EXERCISE DETAILS: Locate each line in the records containing "status". Copy it.

DATASET EXTRACT:
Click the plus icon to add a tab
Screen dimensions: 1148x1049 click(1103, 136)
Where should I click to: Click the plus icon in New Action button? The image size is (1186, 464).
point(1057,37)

--

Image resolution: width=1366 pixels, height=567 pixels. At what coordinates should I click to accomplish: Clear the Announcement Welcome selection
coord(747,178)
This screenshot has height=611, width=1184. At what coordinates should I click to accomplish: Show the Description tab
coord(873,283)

---

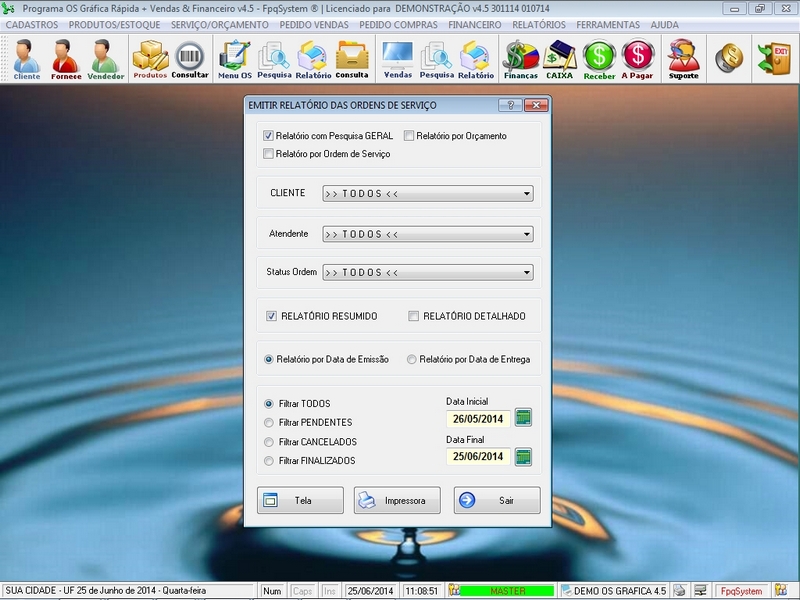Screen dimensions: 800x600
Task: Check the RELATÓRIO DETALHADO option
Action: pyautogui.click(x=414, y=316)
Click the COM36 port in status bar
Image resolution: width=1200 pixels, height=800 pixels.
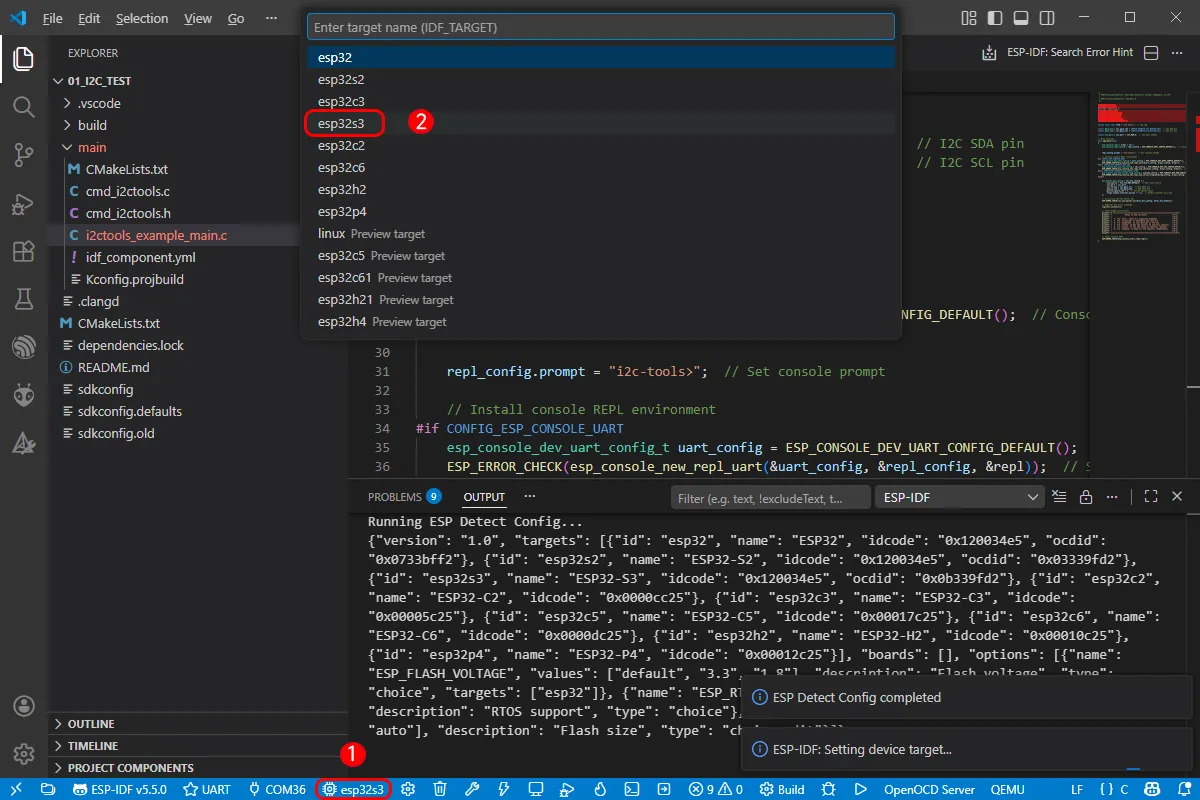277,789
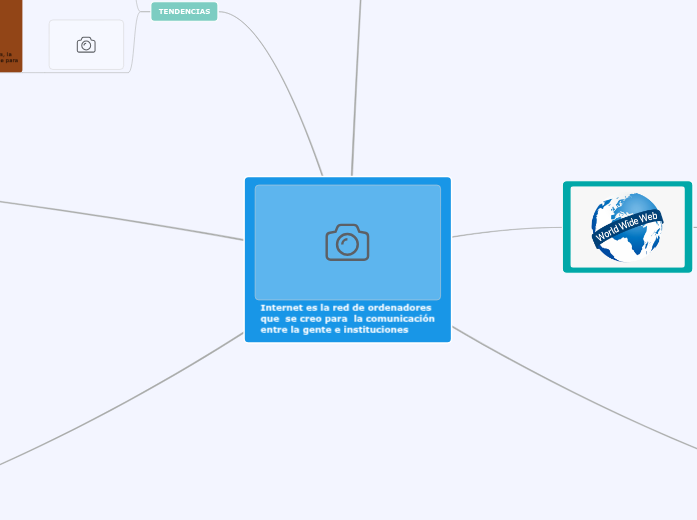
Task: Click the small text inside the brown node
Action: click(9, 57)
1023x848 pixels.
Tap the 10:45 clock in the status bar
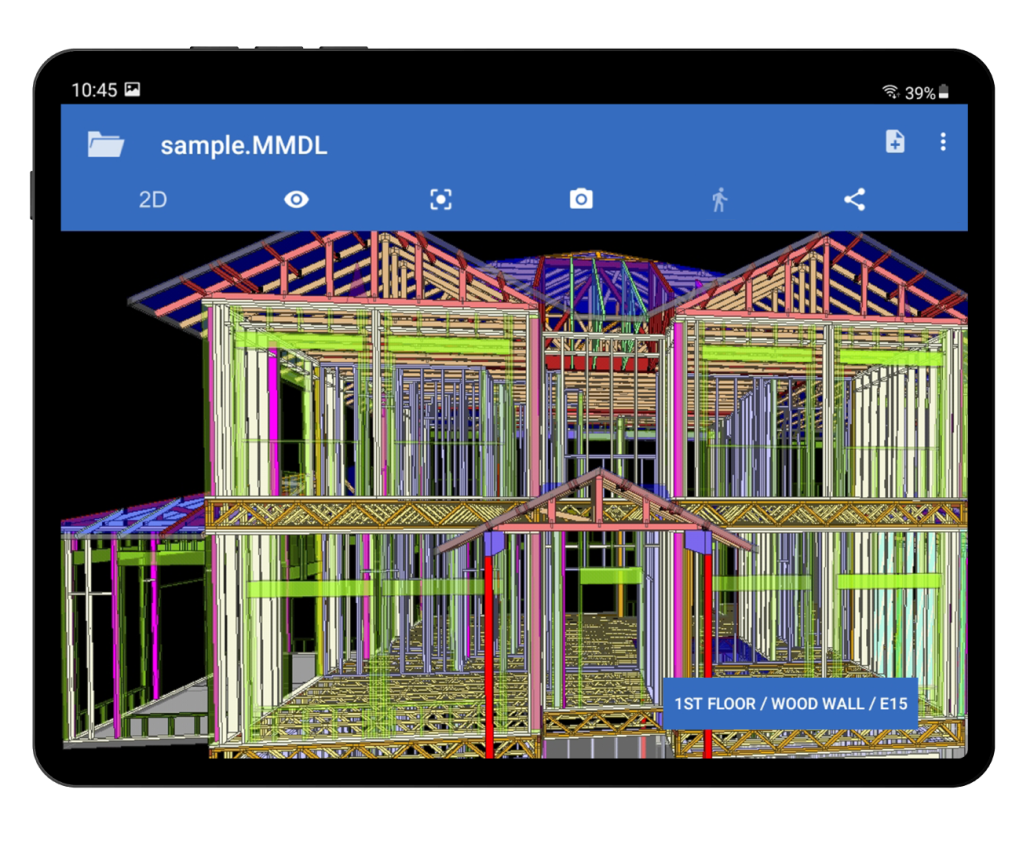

TASK ANSWER:
Click the COM36 port in status bar
Tap the 10:45 clock in the status bar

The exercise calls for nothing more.